Task goal: Once you reach the end of the data, transcribe all of it exactly.

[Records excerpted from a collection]
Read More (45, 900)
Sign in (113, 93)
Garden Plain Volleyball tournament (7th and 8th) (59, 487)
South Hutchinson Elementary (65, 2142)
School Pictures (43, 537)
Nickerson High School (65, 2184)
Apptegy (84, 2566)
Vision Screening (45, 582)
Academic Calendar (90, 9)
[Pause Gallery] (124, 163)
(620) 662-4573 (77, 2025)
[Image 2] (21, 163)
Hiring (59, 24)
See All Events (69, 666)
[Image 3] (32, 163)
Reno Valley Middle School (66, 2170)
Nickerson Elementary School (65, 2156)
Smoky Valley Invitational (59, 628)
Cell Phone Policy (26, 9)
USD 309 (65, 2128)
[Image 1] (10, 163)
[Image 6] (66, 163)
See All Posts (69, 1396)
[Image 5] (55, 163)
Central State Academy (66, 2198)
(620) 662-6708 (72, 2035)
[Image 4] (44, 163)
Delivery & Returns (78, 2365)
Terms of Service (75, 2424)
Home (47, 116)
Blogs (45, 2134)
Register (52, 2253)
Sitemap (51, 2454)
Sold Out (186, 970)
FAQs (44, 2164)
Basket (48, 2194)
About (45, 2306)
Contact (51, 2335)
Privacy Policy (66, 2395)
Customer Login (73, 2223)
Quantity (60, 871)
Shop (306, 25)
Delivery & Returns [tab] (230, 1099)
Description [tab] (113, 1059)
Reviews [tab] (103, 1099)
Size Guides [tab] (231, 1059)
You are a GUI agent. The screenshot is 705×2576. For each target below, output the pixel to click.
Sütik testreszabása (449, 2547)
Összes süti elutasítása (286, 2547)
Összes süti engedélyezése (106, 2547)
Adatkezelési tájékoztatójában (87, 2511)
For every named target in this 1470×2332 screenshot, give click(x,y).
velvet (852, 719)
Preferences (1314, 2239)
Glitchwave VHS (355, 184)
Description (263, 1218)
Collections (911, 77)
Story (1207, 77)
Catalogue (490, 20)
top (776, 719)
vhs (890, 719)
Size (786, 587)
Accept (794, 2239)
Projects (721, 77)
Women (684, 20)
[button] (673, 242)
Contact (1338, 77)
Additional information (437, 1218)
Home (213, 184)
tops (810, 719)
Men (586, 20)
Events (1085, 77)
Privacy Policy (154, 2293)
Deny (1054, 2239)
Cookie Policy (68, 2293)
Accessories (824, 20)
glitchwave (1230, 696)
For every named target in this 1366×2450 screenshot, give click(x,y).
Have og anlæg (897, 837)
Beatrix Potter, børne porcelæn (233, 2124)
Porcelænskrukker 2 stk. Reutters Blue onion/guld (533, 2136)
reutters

Reply:
Read More (45, 900)
Sign in (113, 93)
Garden Plain Volleyball tournament (7th and 8th) (59, 487)
South Hutchinson Elementary (65, 2142)
School Pictures (43, 537)
Nickerson High School (65, 2184)
Apptegy (84, 2566)
Vision Screening (45, 582)
Academic Calendar (90, 9)
[Pause Gallery] (124, 163)
(620) 662-4573 (77, 2025)
[Image 2] (21, 163)
Hiring (59, 24)
See All Events (69, 666)
[Image 3] (32, 163)
Reno Valley Middle School (66, 2170)
Nickerson Elementary School (65, 2156)
Smoky Valley Invitational (59, 628)
Cell Phone Policy (26, 9)
USD 309 (65, 2128)
[Image 1] (10, 163)
[Image 6] (66, 163)
See All Posts (69, 1396)
[Image 5] (55, 163)
Central State Academy (66, 2198)
(620) 662-6708 (72, 2035)
[Image 4] (44, 163)
Delivery & Returns (78, 2365)
Terms of Service (75, 2424)
Home (47, 116)
Blogs (45, 2134)
Register (52, 2253)
Sitemap (51, 2454)
Sold Out (186, 970)
FAQs (44, 2164)
Basket (48, 2194)
About (45, 2306)
Contact (51, 2335)
Privacy Policy (66, 2395)
Customer Login (73, 2223)
Quantity (60, 871)
Shop (306, 25)
Delivery & Returns [tab] (230, 1099)
Description [tab] (113, 1059)
Reviews [tab] (103, 1099)
Size Guides [tab] (231, 1059)
You are a GUI agent. The screenshot is 705×2576. For each target below, output the pixel to click.
Sütik testreszabása (449, 2547)
Összes süti elutasítása (286, 2547)
Összes süti engedélyezése (106, 2547)
Adatkezelési tájékoztatójában (87, 2511)
For every named target in this 1470×2332 screenshot, give click(x,y).
velvet (852, 719)
Preferences (1314, 2239)
Glitchwave VHS (355, 184)
Description (263, 1218)
Collections (911, 77)
Story (1207, 77)
Catalogue (490, 20)
top (776, 719)
vhs (890, 719)
Size (786, 587)
Accept (794, 2239)
Projects (721, 77)
Women (684, 20)
[button] (673, 242)
Contact (1338, 77)
Additional information (437, 1218)
Home (213, 184)
tops (810, 719)
Men (586, 20)
Events (1085, 77)
Privacy Policy (154, 2293)
Deny (1054, 2239)
Cookie Policy (68, 2293)
Accessories (824, 20)
glitchwave (1230, 696)
For every named target in this 1366×2450 screenshot, give click(x,y).
Have og anlæg (897, 837)
Beatrix Potter, børne porcelæn (233, 2124)
Porcelænskrukker 2 stk. Reutters Blue onion/guld (533, 2136)
reutters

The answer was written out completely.